PROVIDED MATERIAL -

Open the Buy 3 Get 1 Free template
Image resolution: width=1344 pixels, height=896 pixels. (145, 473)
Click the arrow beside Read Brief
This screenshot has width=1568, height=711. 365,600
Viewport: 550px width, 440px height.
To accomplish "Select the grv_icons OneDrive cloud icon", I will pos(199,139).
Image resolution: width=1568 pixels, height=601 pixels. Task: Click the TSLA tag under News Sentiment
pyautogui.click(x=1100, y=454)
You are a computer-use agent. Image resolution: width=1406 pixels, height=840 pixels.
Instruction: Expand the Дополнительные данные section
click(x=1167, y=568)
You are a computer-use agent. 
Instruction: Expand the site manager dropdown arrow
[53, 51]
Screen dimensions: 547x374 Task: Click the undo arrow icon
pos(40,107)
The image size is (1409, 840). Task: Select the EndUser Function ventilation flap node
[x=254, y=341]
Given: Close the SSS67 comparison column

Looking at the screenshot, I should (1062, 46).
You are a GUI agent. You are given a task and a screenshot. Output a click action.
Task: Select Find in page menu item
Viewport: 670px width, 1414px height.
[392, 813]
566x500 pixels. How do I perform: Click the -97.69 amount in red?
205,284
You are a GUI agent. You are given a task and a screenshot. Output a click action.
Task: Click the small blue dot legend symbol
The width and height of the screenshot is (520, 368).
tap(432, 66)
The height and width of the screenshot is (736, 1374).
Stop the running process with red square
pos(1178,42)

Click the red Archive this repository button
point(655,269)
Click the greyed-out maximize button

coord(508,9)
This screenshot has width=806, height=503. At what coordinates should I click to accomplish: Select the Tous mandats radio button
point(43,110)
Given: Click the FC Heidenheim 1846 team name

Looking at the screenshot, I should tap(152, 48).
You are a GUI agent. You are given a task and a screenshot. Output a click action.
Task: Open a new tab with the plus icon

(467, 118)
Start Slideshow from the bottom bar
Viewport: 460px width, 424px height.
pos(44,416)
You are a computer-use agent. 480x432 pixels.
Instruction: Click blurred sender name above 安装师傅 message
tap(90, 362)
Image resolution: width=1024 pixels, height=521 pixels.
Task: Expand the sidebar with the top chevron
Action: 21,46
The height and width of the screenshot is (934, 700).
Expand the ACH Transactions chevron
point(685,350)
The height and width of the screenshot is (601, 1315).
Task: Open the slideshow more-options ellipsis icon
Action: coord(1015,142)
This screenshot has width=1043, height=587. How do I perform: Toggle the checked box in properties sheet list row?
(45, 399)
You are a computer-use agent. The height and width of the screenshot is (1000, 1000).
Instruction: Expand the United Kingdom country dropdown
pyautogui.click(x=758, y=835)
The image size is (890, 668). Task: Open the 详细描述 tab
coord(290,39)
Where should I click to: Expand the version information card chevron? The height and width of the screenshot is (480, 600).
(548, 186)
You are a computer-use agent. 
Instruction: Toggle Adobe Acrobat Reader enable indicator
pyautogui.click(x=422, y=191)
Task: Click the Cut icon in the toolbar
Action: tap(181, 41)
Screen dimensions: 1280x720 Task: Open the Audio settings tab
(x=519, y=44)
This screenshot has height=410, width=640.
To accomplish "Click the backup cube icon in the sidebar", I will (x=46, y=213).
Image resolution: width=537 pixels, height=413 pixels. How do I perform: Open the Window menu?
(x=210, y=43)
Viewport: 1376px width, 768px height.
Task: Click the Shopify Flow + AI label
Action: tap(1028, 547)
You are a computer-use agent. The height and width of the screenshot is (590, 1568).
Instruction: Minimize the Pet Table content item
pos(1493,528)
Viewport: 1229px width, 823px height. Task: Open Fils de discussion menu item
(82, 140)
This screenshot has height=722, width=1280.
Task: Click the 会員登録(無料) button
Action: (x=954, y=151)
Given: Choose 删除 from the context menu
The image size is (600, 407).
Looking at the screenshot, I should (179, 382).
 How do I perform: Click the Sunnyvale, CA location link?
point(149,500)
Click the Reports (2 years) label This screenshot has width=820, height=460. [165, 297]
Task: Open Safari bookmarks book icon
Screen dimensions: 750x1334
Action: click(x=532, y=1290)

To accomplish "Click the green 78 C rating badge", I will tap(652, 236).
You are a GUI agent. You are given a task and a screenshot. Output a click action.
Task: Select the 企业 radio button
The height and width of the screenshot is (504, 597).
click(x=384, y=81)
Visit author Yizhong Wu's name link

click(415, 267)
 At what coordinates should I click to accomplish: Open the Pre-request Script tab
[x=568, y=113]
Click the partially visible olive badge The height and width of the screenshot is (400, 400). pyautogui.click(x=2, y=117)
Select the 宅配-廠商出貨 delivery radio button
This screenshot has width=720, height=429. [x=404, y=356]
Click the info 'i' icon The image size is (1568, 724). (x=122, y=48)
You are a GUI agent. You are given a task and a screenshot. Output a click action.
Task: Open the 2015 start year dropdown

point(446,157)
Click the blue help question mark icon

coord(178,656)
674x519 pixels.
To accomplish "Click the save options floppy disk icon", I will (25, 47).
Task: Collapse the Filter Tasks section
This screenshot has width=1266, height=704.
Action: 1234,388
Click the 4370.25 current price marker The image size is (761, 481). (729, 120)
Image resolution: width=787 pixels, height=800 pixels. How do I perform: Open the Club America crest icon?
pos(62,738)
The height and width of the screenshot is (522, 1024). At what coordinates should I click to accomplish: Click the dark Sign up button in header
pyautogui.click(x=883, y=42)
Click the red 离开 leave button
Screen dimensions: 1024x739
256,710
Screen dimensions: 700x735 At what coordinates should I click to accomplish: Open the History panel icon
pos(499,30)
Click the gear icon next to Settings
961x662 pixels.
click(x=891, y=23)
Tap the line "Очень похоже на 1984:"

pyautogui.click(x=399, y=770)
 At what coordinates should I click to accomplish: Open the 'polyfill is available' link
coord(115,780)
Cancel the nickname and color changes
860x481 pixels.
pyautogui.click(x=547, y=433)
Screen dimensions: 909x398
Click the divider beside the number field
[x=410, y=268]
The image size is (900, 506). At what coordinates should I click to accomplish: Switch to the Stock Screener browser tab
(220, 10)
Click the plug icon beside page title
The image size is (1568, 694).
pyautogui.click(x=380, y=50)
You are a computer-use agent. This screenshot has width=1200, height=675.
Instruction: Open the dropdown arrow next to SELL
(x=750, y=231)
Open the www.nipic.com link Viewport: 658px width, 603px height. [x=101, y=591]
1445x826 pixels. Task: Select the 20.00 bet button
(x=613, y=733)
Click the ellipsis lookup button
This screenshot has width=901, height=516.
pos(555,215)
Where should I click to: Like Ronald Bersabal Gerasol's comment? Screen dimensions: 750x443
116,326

ASSIGNED TASK -
Word for word, copy out all of the data shown above.

ANSWER BELOW -
Open the Buy 3 Get 1 Free template
Image resolution: width=1344 pixels, height=896 pixels. (145, 473)
Click the arrow beside Read Brief
This screenshot has width=1568, height=711. 365,600
Viewport: 550px width, 440px height.
To accomplish "Select the grv_icons OneDrive cloud icon", I will pos(199,139).
Image resolution: width=1568 pixels, height=601 pixels. Task: Click the TSLA tag under News Sentiment
pyautogui.click(x=1100, y=454)
You are a computer-use agent. Image resolution: width=1406 pixels, height=840 pixels.
Instruction: Expand the Дополнительные данные section
click(x=1167, y=568)
You are a computer-use agent. 
Instruction: Expand the site manager dropdown arrow
[53, 51]
Screen dimensions: 547x374 Task: Click the undo arrow icon
pos(40,107)
The image size is (1409, 840). Task: Select the EndUser Function ventilation flap node
[x=254, y=341]
Given: Close the SSS67 comparison column

Looking at the screenshot, I should (1062, 46).
You are a GUI agent. You are given a task and a screenshot. Output a click action.
Task: Select Find in page menu item
Viewport: 670px width, 1414px height.
[392, 813]
566x500 pixels. How do I perform: Click the -97.69 amount in red?
205,284
You are a GUI agent. You are given a task and a screenshot. Output a click action.
Task: Click the small blue dot legend symbol
The width and height of the screenshot is (520, 368).
tap(432, 66)
The height and width of the screenshot is (736, 1374).
Stop the running process with red square
pos(1178,42)

Click the red Archive this repository button
point(655,269)
Click the greyed-out maximize button

coord(508,9)
This screenshot has width=806, height=503. At what coordinates should I click to accomplish: Select the Tous mandats radio button
point(43,110)
Given: Click the FC Heidenheim 1846 team name

Looking at the screenshot, I should tap(152, 48).
You are a GUI agent. You are given a task and a screenshot. Output a click action.
Task: Open a new tab with the plus icon

(467, 118)
Start Slideshow from the bottom bar
Viewport: 460px width, 424px height.
pos(44,416)
You are a computer-use agent. 480x432 pixels.
Instruction: Click blurred sender name above 安装师傅 message
tap(90, 362)
Image resolution: width=1024 pixels, height=521 pixels.
Task: Expand the sidebar with the top chevron
Action: 21,46
The height and width of the screenshot is (934, 700).
Expand the ACH Transactions chevron
point(685,350)
The height and width of the screenshot is (601, 1315).
Task: Open the slideshow more-options ellipsis icon
Action: coord(1015,142)
This screenshot has width=1043, height=587. How do I perform: Toggle the checked box in properties sheet list row?
(45, 399)
You are a computer-use agent. The height and width of the screenshot is (1000, 1000).
Instruction: Expand the United Kingdom country dropdown
pyautogui.click(x=758, y=835)
The image size is (890, 668). Task: Open the 详细描述 tab
coord(290,39)
Where should I click to: Expand the version information card chevron? The height and width of the screenshot is (480, 600).
(548, 186)
You are a computer-use agent. 
Instruction: Toggle Adobe Acrobat Reader enable indicator
pyautogui.click(x=422, y=191)
Task: Click the Cut icon in the toolbar
Action: tap(181, 41)
Screen dimensions: 1280x720 Task: Open the Audio settings tab
(x=519, y=44)
This screenshot has height=410, width=640.
To accomplish "Click the backup cube icon in the sidebar", I will (x=46, y=213).
Image resolution: width=537 pixels, height=413 pixels. How do I perform: Open the Window menu?
(x=210, y=43)
Viewport: 1376px width, 768px height.
Task: Click the Shopify Flow + AI label
Action: tap(1028, 547)
You are a computer-use agent. The height and width of the screenshot is (590, 1568).
Instruction: Minimize the Pet Table content item
pos(1493,528)
Viewport: 1229px width, 823px height. Task: Open Fils de discussion menu item
(82, 140)
This screenshot has height=722, width=1280.
Task: Click the 会員登録(無料) button
Action: (x=954, y=151)
Given: Choose 删除 from the context menu
The image size is (600, 407).
Looking at the screenshot, I should (179, 382).
 How do I perform: Click the Sunnyvale, CA location link?
point(149,500)
Click the Reports (2 years) label This screenshot has width=820, height=460. [165, 297]
Task: Open Safari bookmarks book icon
Screen dimensions: 750x1334
Action: click(x=532, y=1290)

To accomplish "Click the green 78 C rating badge", I will tap(652, 236).
You are a GUI agent. You are given a task and a screenshot. Output a click action.
Task: Select the 企业 radio button
The height and width of the screenshot is (504, 597).
click(x=384, y=81)
Visit author Yizhong Wu's name link

click(415, 267)
 At what coordinates should I click to accomplish: Open the Pre-request Script tab
[x=568, y=113]
Click the partially visible olive badge The height and width of the screenshot is (400, 400). pyautogui.click(x=2, y=117)
Select the 宅配-廠商出貨 delivery radio button
This screenshot has width=720, height=429. [x=404, y=356]
Click the info 'i' icon The image size is (1568, 724). (x=122, y=48)
You are a GUI agent. You are given a task and a screenshot. Output a click action.
Task: Open the 2015 start year dropdown

point(446,157)
Click the blue help question mark icon

coord(178,656)
674x519 pixels.
To accomplish "Click the save options floppy disk icon", I will (25, 47).
Task: Collapse the Filter Tasks section
This screenshot has width=1266, height=704.
Action: 1234,388
Click the 4370.25 current price marker The image size is (761, 481). (729, 120)
Image resolution: width=787 pixels, height=800 pixels. How do I perform: Open the Club America crest icon?
pos(62,738)
The height and width of the screenshot is (522, 1024). At what coordinates should I click to accomplish: Click the dark Sign up button in header
pyautogui.click(x=883, y=42)
Click the red 离开 leave button
Screen dimensions: 1024x739
256,710
Screen dimensions: 700x735 At what coordinates should I click to accomplish: Open the History panel icon
pos(499,30)
Click the gear icon next to Settings
961x662 pixels.
click(x=891, y=23)
Tap the line "Очень похоже на 1984:"

pyautogui.click(x=399, y=770)
 At what coordinates should I click to accomplish: Open the 'polyfill is available' link
coord(115,780)
Cancel the nickname and color changes
860x481 pixels.
pyautogui.click(x=547, y=433)
Screen dimensions: 909x398
Click the divider beside the number field
[x=410, y=268]
The image size is (900, 506). At what coordinates should I click to accomplish: Switch to the Stock Screener browser tab
(220, 10)
Click the plug icon beside page title
The image size is (1568, 694).
pyautogui.click(x=380, y=50)
You are a computer-use agent. This screenshot has width=1200, height=675.
Instruction: Open the dropdown arrow next to SELL
(x=750, y=231)
Open the www.nipic.com link Viewport: 658px width, 603px height. [x=101, y=591]
1445x826 pixels. Task: Select the 20.00 bet button
(x=613, y=733)
Click the ellipsis lookup button
This screenshot has width=901, height=516.
pos(555,215)
Where should I click to: Like Ronald Bersabal Gerasol's comment? Screen dimensions: 750x443
116,326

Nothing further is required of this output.